There are some limitations to this research. Being a cross-sectional study, it prohibits ascertainment of temporal associations and necessitates further prospective studies. Cross sectional studies are affected by a variety of bias influences, thus their results are not as good as those of prospective cohort studies. Furthermore, the cross-sectional studies reflect only individual conditions and cannot permit us to form a cause and effect relationship. Secondly, we only compared the patients with the complaints of BPH/LUTS (mild-moderate/severe). The control group was not the patients with no BPH/LUTS. This could limit the interpretation of our results to general conditions. Thirdly, although VAI is a novel marker to assess the visceral adiposity far better than conventional methods, it is not as easy to apply in daily practice since it has some difficult calculations.

Our findings might have strong implications resulting from the fact that VAI includes both anthropometric and metabolic parameters, perhaps making VAI a valuable index of both fat distribution and function. Our study revealed an association between prostate enlargement and visceral adiposity index that should encourage health care professionals to recommend lifestyle changes to patients. This observation is consistent with the concept that cardiac risk factors are involved with BPH pathogenesis and raises the possibility that making lifestyle changes may possibly delay the development of BPH. These results should be tested with well-designed longitudinal studies with larger cohorts.

Conclusions

Our study revealed a positive correlation between VAI and prostate enlargement. Our results need to be tested with well-designed randomized prospective cohort studies.

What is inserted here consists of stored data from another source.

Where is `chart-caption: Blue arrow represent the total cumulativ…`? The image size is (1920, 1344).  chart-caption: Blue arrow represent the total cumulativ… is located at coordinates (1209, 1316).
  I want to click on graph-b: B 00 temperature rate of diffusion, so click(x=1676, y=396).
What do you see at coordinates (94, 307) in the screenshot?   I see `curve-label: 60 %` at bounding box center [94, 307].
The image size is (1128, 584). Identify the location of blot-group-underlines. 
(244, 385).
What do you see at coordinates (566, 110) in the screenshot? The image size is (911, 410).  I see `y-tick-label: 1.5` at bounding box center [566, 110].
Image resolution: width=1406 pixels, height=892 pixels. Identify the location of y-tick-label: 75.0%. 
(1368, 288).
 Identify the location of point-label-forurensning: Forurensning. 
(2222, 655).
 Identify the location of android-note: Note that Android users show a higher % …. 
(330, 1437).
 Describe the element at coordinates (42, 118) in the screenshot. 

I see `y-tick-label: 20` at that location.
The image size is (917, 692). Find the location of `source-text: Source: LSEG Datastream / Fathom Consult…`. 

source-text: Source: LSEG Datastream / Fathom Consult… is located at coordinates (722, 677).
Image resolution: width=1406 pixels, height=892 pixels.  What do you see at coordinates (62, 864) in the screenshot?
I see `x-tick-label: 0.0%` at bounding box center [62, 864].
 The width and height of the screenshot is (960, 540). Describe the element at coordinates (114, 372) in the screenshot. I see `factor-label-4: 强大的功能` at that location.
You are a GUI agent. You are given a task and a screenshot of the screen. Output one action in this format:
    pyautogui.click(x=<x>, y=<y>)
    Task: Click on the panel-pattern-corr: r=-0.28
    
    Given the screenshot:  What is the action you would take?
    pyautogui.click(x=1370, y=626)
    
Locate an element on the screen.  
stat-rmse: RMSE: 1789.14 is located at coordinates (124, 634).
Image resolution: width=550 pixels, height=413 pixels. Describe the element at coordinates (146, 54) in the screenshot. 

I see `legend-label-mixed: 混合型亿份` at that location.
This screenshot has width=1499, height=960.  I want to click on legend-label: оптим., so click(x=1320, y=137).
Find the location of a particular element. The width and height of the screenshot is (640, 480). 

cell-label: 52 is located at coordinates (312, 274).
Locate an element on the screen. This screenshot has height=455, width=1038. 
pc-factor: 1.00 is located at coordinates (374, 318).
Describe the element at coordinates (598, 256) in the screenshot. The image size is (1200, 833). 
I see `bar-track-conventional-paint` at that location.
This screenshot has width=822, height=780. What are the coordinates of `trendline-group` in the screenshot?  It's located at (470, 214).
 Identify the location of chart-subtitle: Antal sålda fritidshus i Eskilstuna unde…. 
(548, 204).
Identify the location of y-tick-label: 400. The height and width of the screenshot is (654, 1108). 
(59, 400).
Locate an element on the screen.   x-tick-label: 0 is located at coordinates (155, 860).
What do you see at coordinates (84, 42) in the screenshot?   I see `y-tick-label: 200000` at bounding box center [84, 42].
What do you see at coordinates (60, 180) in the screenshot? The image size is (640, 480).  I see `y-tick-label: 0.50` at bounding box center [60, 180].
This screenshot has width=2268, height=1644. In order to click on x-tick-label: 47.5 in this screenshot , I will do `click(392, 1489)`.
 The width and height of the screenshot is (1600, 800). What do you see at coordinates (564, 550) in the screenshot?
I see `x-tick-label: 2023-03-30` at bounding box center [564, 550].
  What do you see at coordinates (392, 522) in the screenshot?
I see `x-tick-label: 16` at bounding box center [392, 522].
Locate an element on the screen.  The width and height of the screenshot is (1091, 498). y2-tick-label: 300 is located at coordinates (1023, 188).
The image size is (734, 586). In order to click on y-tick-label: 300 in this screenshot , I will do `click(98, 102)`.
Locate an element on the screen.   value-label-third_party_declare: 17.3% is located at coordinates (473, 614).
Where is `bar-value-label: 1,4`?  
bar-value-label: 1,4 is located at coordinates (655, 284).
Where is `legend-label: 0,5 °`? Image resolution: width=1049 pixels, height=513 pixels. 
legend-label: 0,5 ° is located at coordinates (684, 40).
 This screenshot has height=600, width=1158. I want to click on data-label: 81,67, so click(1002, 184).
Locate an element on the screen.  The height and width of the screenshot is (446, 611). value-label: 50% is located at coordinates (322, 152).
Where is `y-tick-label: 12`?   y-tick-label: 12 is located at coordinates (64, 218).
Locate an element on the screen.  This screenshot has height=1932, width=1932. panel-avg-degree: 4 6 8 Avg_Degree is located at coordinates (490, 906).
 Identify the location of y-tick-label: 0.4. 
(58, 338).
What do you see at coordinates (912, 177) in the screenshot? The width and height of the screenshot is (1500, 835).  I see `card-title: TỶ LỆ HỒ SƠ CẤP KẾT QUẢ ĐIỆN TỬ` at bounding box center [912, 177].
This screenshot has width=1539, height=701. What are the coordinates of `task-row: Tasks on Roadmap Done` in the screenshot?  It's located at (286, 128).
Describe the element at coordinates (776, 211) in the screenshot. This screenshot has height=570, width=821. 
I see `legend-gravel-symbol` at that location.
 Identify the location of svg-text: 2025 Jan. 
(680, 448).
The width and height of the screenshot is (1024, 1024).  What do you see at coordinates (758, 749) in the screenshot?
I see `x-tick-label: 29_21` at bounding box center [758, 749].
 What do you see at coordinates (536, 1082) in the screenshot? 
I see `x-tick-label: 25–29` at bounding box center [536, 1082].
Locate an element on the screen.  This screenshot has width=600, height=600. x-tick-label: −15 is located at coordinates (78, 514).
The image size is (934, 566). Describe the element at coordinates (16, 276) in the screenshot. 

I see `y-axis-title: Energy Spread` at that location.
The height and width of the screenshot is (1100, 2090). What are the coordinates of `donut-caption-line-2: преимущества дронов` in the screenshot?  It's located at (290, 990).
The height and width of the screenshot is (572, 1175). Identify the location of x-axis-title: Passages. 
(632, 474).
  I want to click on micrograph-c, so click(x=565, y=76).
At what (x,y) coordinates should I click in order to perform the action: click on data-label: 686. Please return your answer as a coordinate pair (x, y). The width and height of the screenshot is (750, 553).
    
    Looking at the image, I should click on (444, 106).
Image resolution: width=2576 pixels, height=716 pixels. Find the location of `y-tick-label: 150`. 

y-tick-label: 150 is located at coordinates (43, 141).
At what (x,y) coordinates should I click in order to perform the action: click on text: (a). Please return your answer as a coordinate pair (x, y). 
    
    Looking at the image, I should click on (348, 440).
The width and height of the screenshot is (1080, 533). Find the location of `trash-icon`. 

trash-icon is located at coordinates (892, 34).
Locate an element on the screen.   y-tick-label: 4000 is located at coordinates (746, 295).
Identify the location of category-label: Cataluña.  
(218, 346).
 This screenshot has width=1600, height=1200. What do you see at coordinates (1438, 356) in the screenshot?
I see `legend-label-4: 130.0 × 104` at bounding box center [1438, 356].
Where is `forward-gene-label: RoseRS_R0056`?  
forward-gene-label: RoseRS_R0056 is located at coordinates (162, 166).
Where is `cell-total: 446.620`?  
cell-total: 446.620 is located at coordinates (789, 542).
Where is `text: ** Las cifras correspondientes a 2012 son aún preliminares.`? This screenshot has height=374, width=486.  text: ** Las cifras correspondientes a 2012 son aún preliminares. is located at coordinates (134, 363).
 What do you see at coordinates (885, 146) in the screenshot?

Compliance with ethical standards

Ethical approval

All procedures performed in studies involving human participants were in accordance with the ethical standards of the institutional and/or national research committee and with the 1964 Helsinki declaration and its later amendments or comparable ethical standards.

Informed consent

Informed consent was obtained from all individual participants included in the study.

Disclosure statement

No research support or funding was received in connection with this study. The authors have no significant affiliation or involvement, either direct or indirect, with any organization or entity with a direct financial interest in the subject matter or materials discussed. The authors report no conflicts of interest.